From the data processing section, extract everything from "In this study, we collected" down to "projects for analysis.", copying it word for word.
** START OF Page extract **
4.1. Data Processing

In this study, we collected hazard factor profile data by categorizing risk factors based on work type. We analyzed a total of 55,910 construction site accident case data collected by the Korea Land Transportation Safety Administration from 2020 to 2022. The collected data are divided into civil engineering, construction, industrial environmental facilities, and landscape facilities. In this study, we conducted a correlation analysis based on the accident cases for construction facilities and selected 25,986 cases related to construction projects for analysis.

Table 1. Variables description.
** END OF Page extract **
** START OF Given data **
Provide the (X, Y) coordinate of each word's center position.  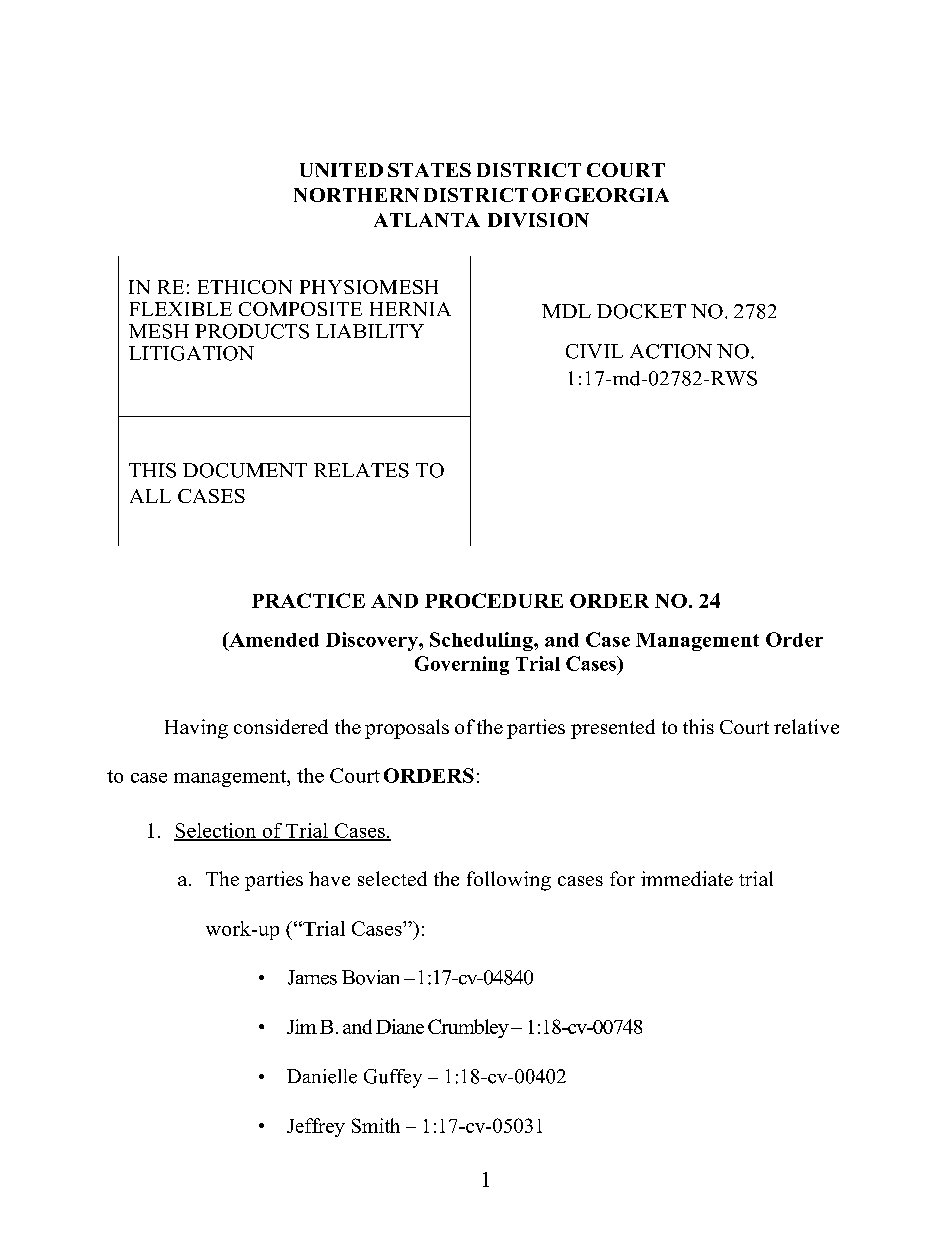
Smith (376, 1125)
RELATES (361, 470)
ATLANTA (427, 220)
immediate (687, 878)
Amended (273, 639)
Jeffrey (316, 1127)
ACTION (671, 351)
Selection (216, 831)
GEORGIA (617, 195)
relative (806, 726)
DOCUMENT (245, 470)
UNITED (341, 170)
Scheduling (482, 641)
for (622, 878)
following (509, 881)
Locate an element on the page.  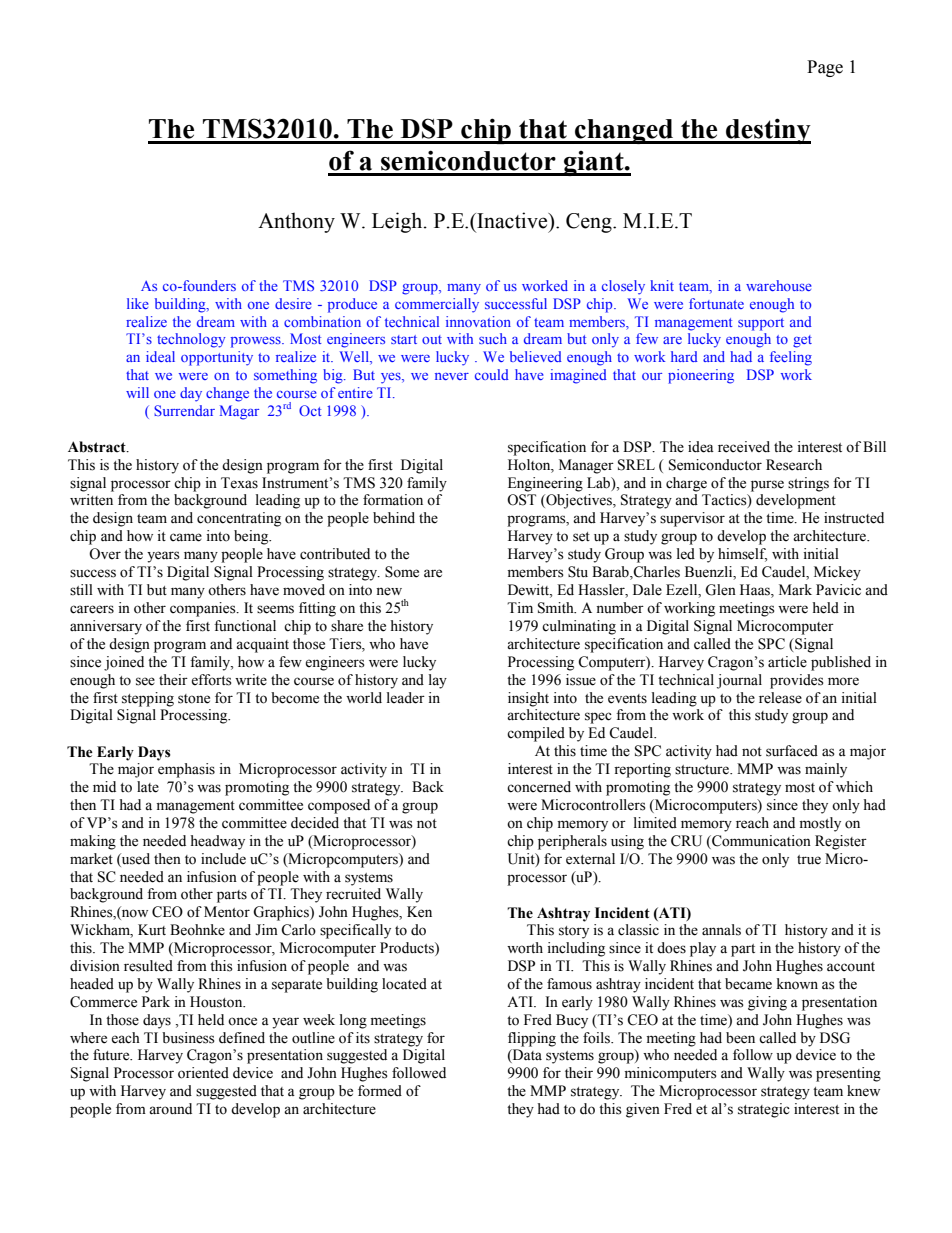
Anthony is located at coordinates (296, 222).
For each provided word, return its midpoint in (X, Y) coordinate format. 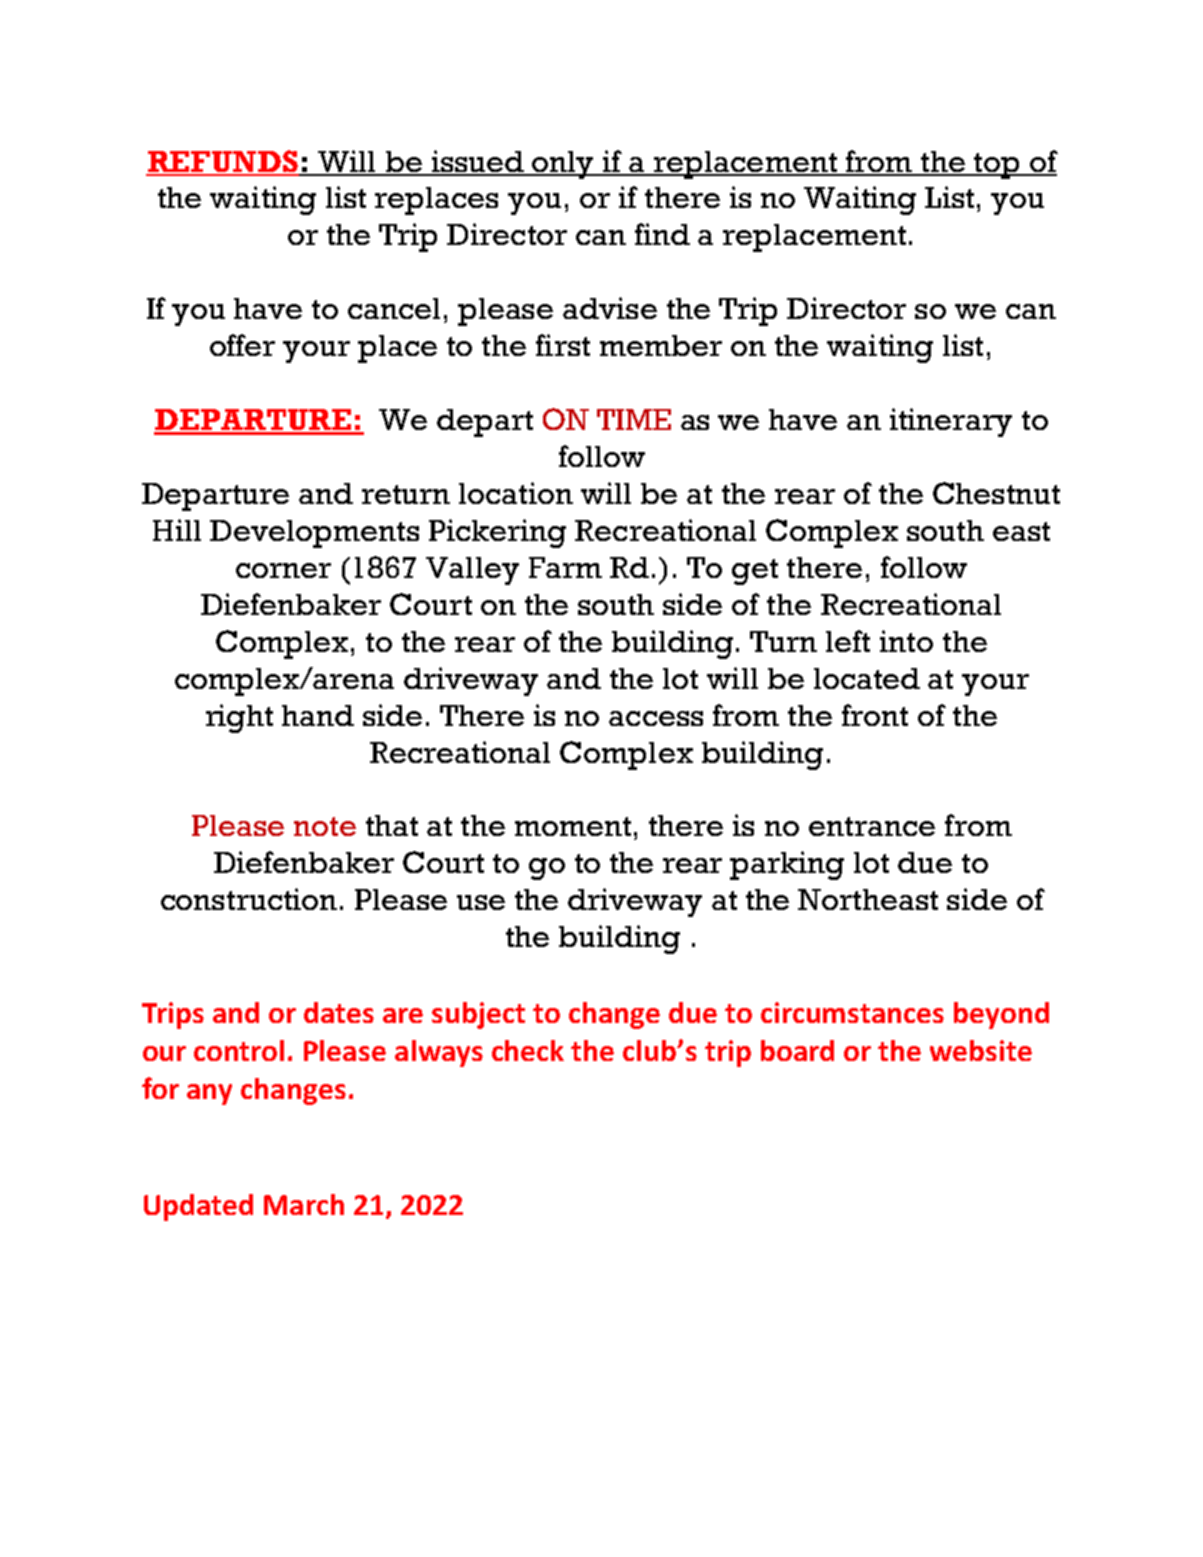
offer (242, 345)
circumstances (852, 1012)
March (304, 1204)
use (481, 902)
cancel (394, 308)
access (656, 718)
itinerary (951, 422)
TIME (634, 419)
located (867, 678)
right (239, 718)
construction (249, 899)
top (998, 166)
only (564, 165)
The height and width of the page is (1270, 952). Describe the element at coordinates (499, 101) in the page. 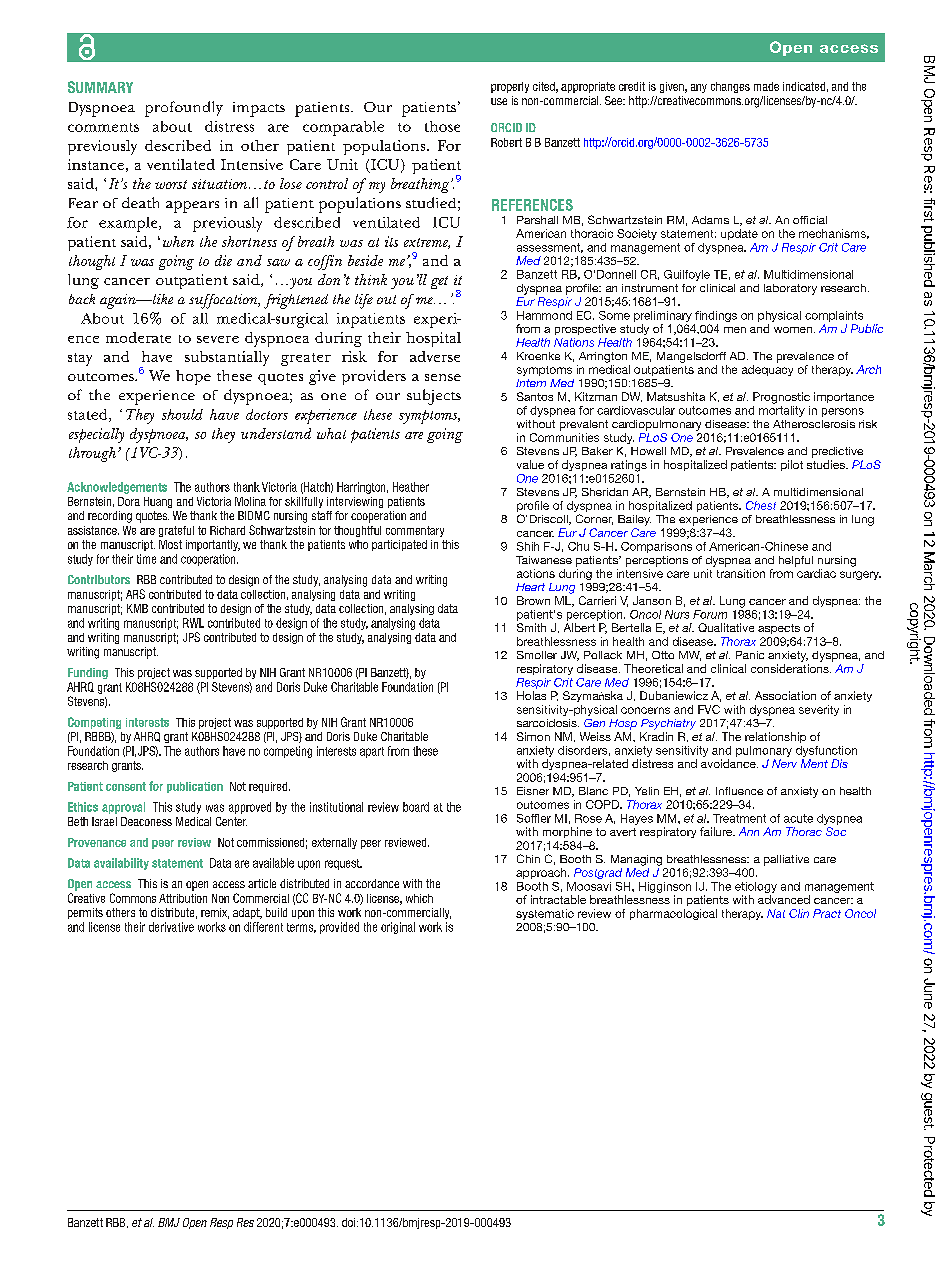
** END OF Given data **
The result =
In this study, we collected hazard factor profile data by categorizing risk factors based on work type. We analyzed a total of 55,910 construction site accident case data collected by the Korea Land Transportation Safety Administration from 2020 to 2022. The collected data are divided into civil engineering, construction, industrial environmental facilities, and landscape facilities. In this study, we conducted a correlation analysis based on the accident cases for construction facilities and selected 25,986 cases related to construction projects for analysis.